TASK ITEM:
Below are entries; repeat exactly, and nothing else, the lines from the one holding "Impermeabilizantes Acrilicos (110, 1906)" through the one holding "Olen (376, 2446)", inclusive. Leave the pictures out.

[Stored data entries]
::::

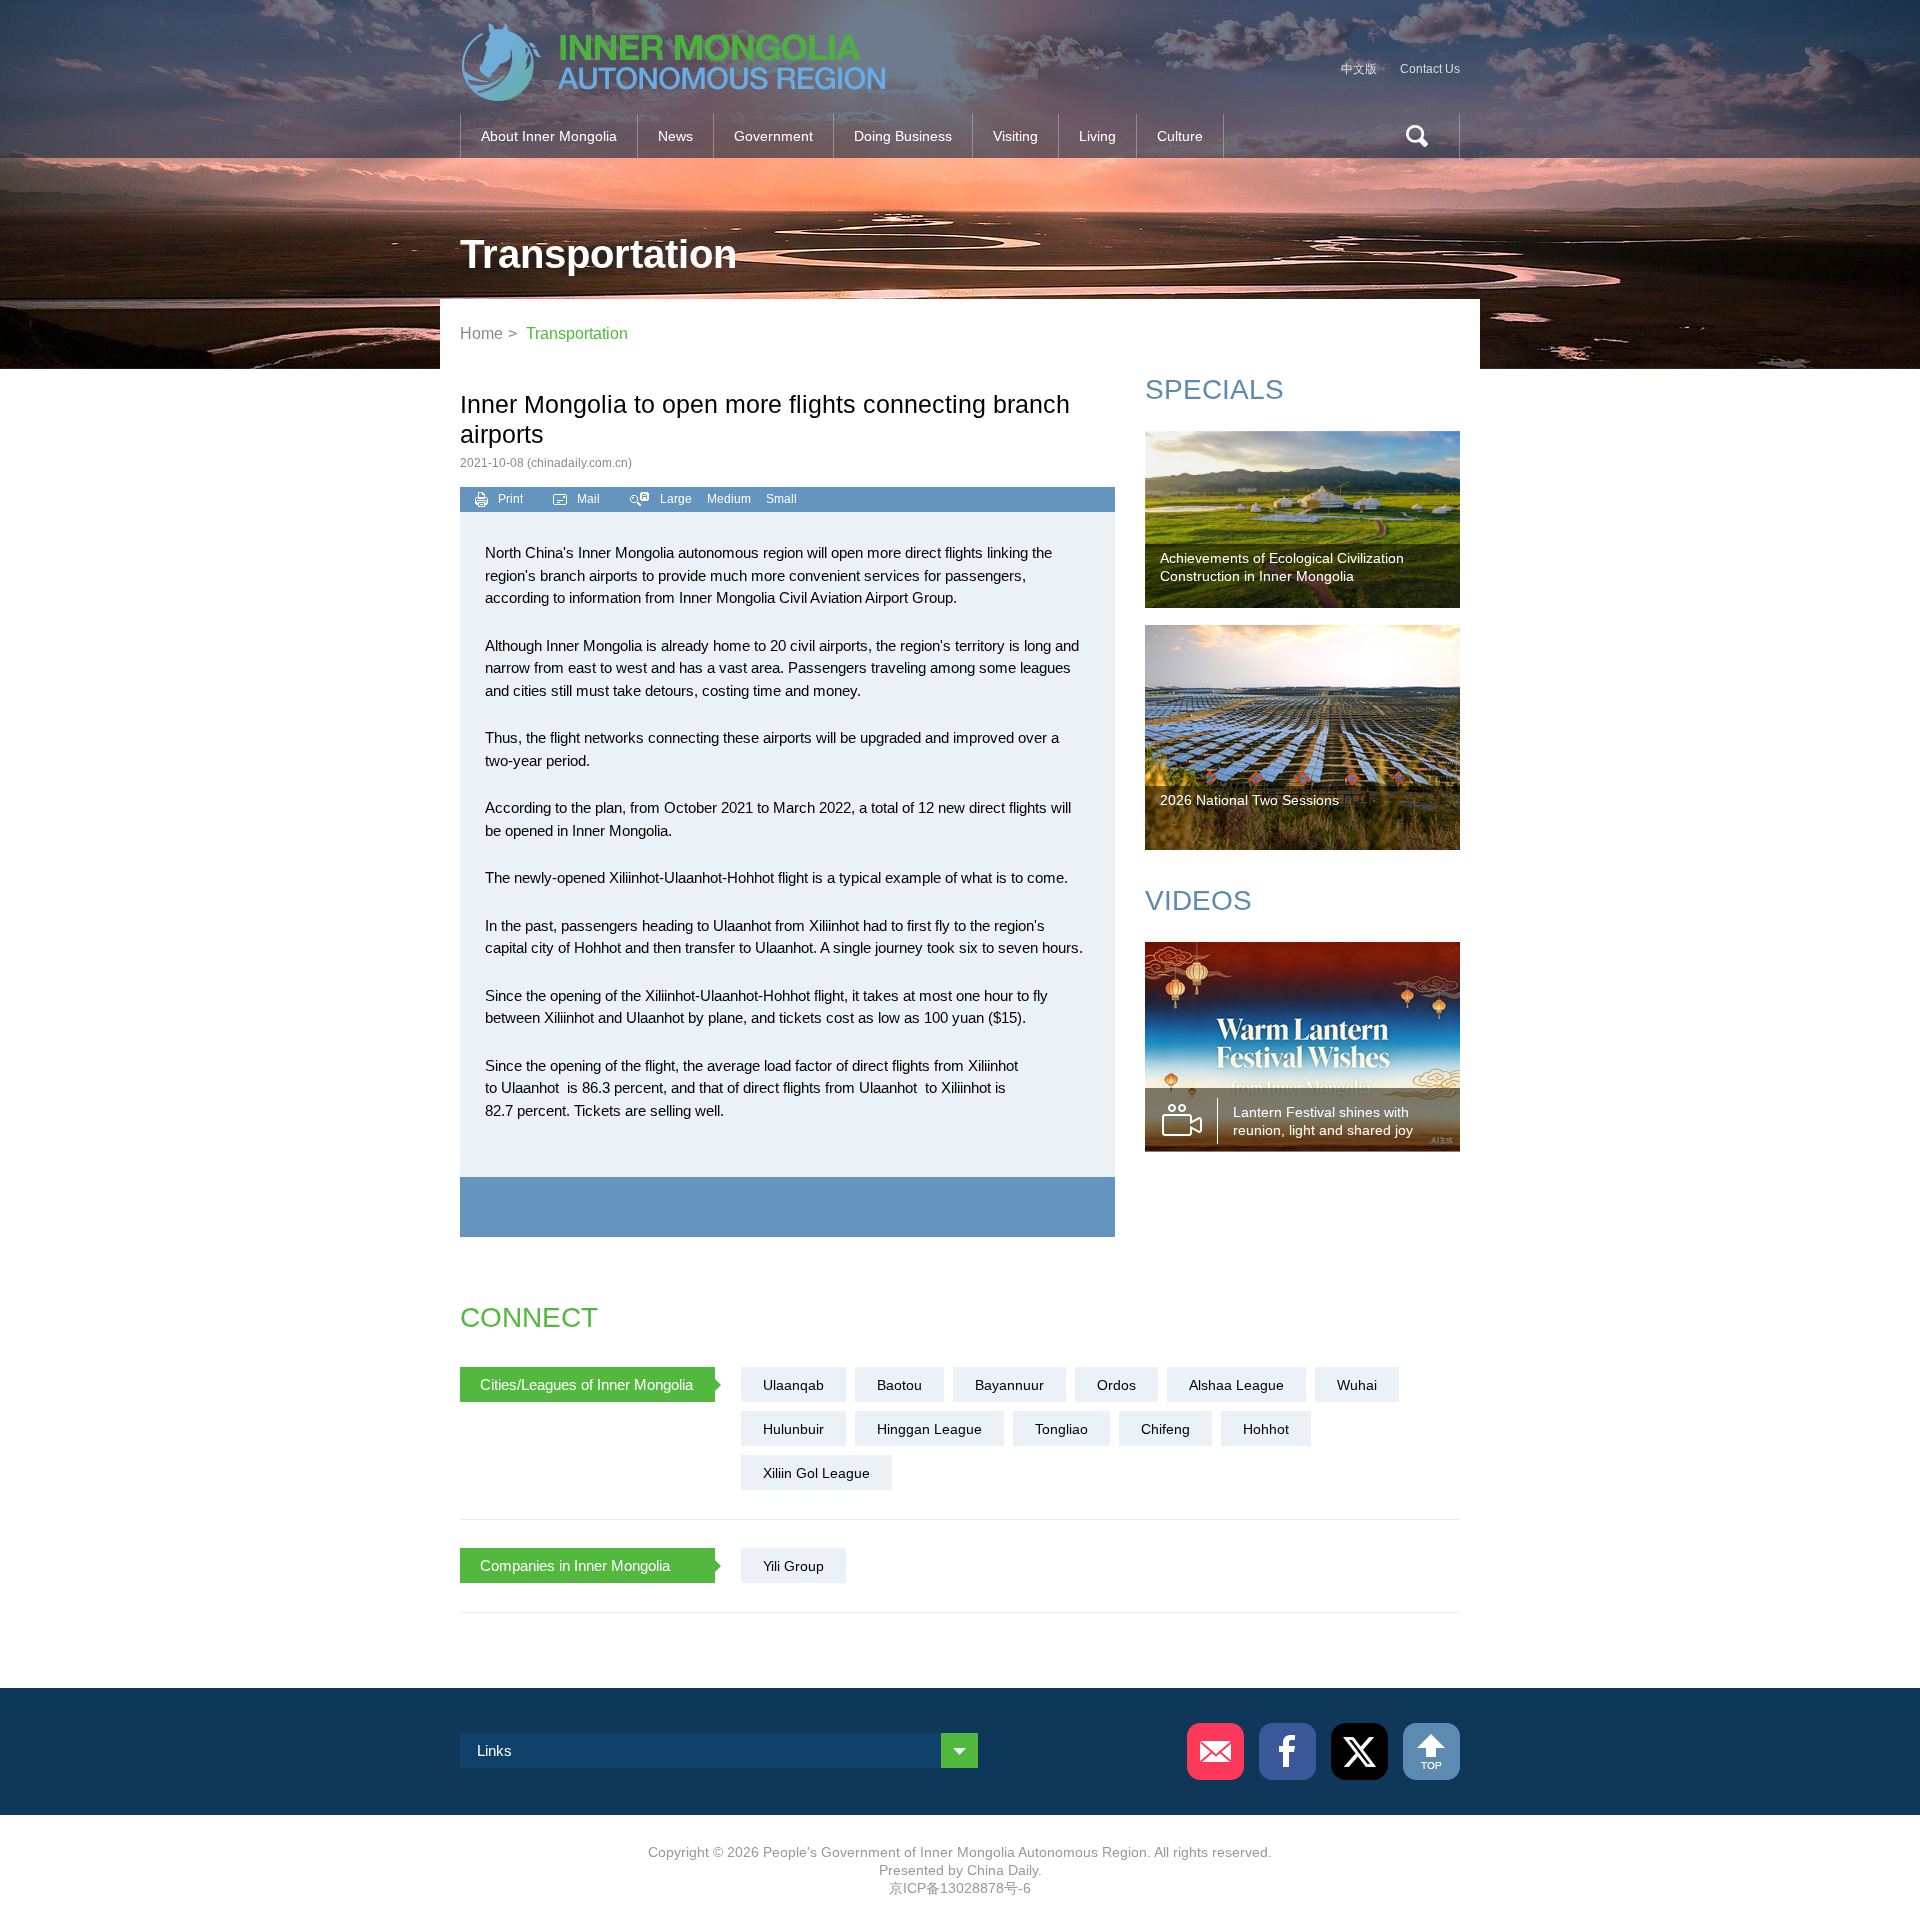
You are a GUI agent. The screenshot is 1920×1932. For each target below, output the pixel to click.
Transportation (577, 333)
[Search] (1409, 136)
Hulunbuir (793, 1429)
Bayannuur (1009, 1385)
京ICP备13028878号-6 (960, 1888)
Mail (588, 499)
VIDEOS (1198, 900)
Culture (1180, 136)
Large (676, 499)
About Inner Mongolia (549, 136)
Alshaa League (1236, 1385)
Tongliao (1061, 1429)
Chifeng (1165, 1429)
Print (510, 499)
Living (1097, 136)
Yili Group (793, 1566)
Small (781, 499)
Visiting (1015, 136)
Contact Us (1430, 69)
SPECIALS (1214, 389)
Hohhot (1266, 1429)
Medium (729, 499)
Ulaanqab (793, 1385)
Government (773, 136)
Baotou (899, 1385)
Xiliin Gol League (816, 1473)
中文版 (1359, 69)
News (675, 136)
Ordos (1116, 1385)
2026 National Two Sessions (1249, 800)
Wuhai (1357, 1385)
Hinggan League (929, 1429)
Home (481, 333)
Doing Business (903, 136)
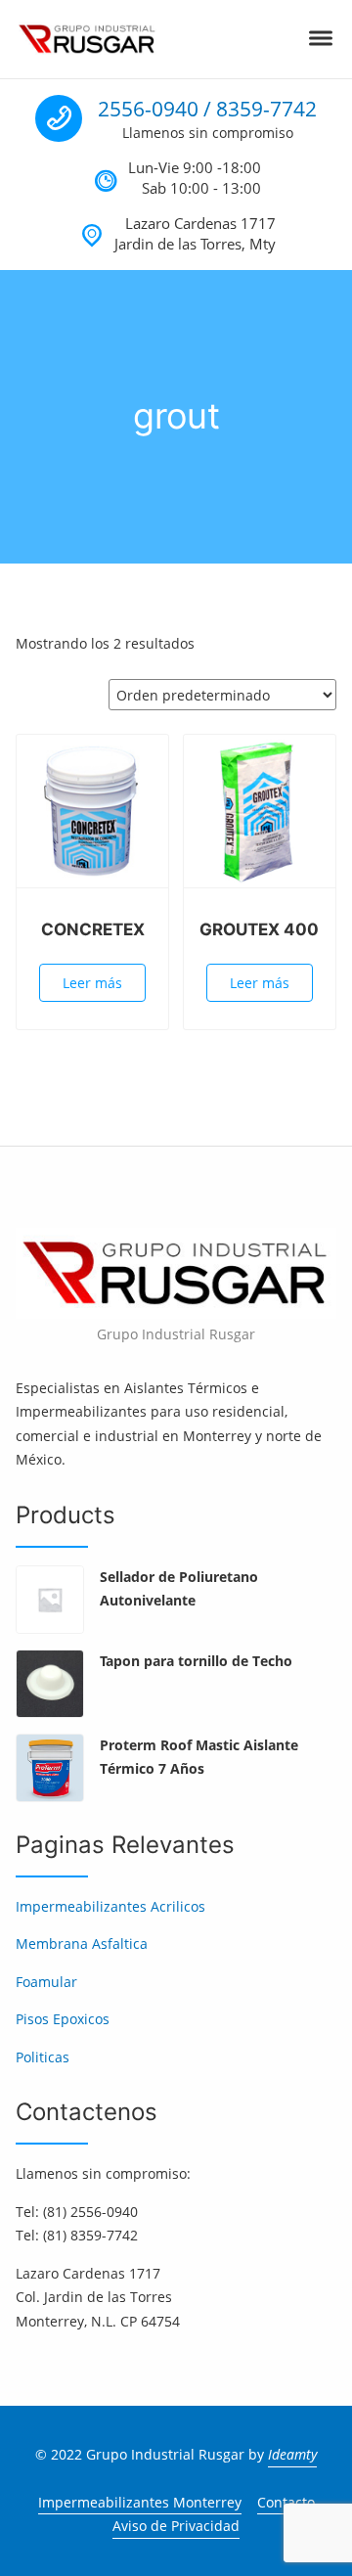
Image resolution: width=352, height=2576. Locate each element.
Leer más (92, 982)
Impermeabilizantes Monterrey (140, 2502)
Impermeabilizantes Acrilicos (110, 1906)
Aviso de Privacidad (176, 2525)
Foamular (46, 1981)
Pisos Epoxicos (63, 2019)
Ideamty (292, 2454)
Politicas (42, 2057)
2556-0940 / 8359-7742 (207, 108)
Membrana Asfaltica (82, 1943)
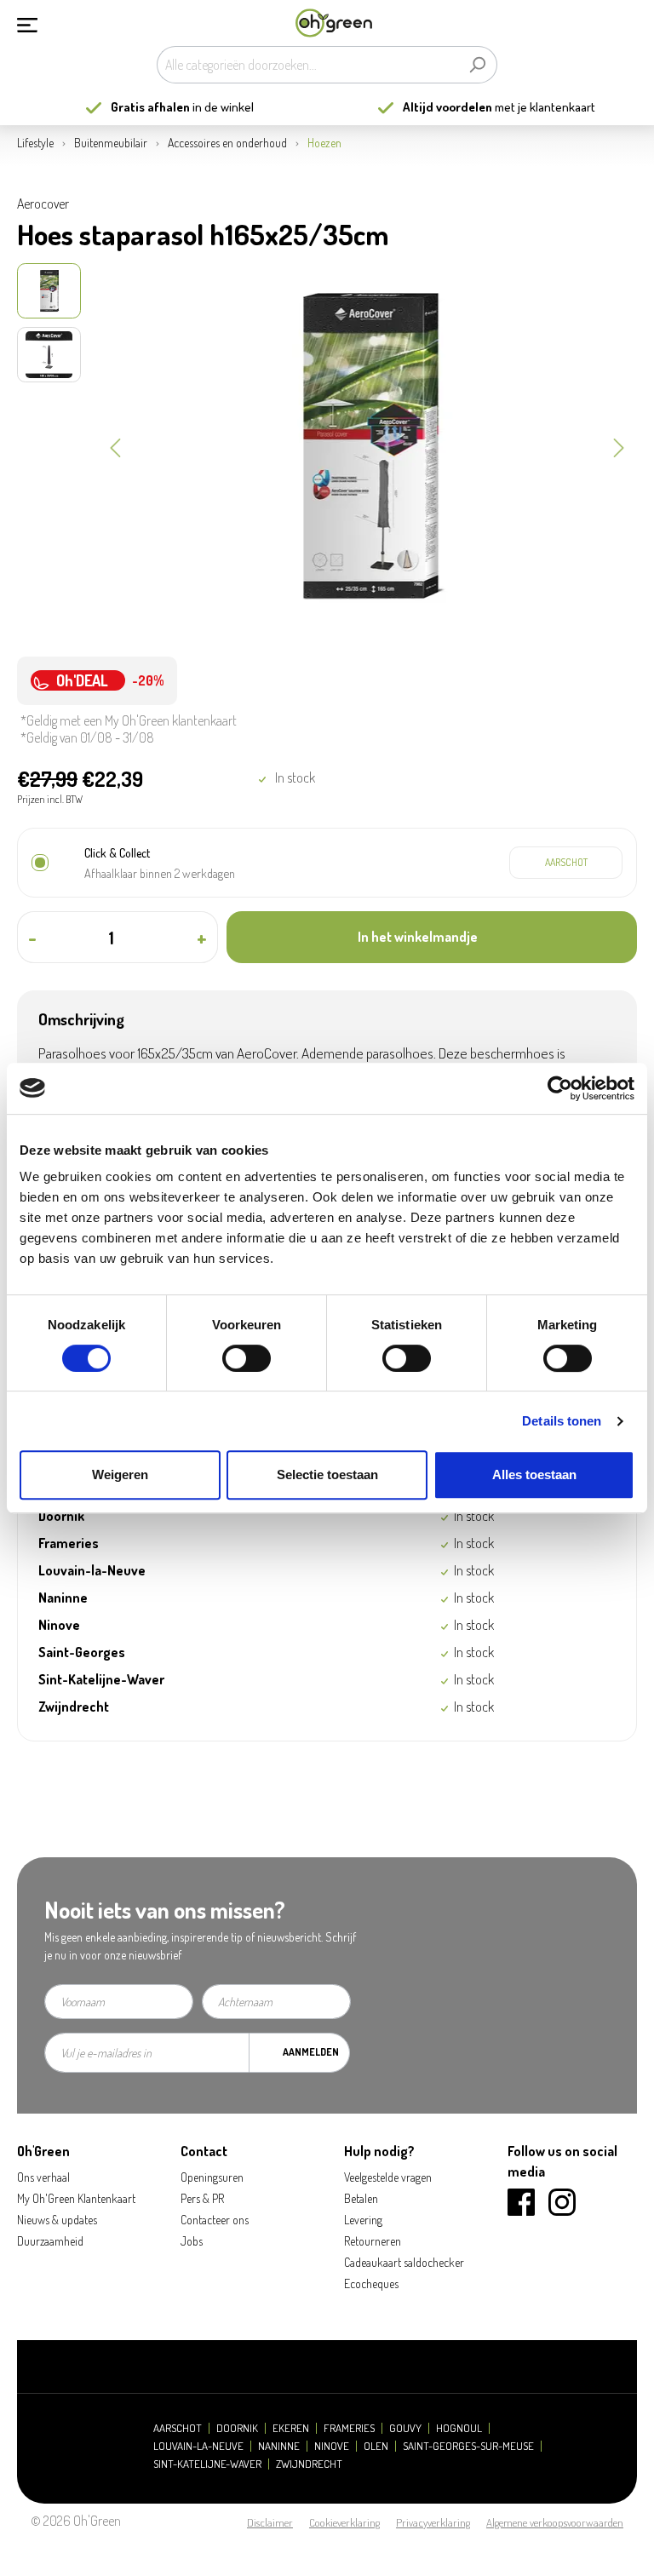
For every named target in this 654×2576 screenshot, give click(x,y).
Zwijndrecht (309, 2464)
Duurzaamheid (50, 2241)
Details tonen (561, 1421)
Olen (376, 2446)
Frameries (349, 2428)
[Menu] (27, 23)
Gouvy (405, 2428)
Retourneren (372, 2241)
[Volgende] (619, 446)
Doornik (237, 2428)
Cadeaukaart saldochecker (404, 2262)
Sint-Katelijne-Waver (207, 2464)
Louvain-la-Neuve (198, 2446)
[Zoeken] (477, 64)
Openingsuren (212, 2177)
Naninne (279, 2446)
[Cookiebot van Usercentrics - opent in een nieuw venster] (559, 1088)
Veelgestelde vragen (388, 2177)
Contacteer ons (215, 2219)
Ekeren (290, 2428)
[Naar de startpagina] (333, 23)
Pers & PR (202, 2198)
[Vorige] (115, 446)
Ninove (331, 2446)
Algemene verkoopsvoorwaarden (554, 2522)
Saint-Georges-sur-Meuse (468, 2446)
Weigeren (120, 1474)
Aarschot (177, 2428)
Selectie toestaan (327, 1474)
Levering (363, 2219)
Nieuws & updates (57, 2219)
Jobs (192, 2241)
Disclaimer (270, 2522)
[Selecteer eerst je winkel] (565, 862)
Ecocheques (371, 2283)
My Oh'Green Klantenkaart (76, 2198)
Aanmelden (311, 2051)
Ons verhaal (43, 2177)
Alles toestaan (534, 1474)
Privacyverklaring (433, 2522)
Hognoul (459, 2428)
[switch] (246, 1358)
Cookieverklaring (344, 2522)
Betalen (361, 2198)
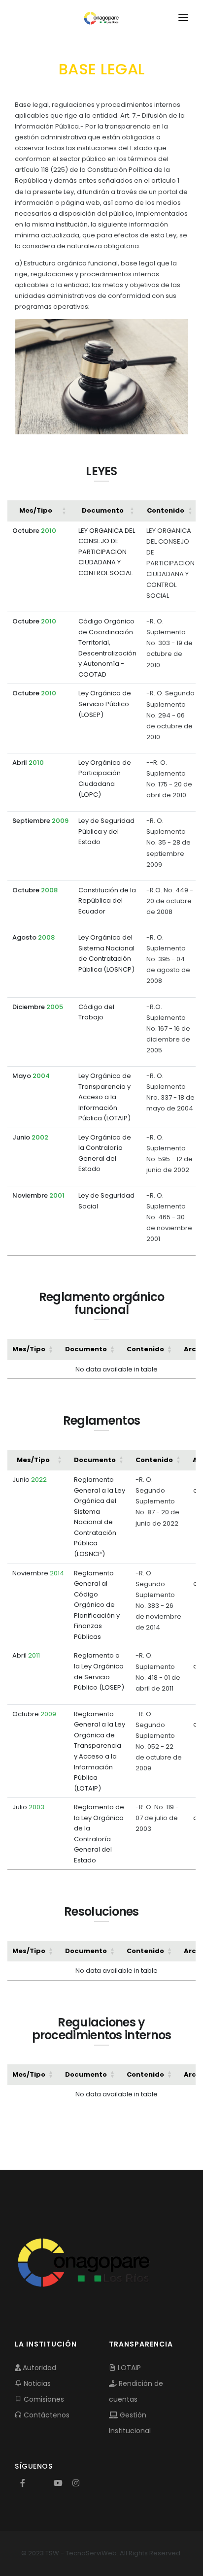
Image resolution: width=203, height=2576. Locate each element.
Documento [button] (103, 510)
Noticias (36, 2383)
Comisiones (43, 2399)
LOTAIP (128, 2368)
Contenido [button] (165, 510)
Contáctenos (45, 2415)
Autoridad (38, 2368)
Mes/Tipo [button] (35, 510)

::::

RESPONSE BOX:
Impermeabilizantes Acrilicos (110, 1906)
Aviso de Privacidad (176, 2525)
Foamular (46, 1981)
Pisos Epoxicos (63, 2019)
Ideamty (292, 2454)
Politicas (42, 2057)
2556-0940 / 8359-7742 (207, 108)
Membrana Asfaltica (82, 1943)
For every named target in this 654×2576 screenshot, give click(x,y).
Zwijndrecht (309, 2464)
Duurzaamheid (50, 2241)
Details tonen (561, 1421)
Olen (376, 2446)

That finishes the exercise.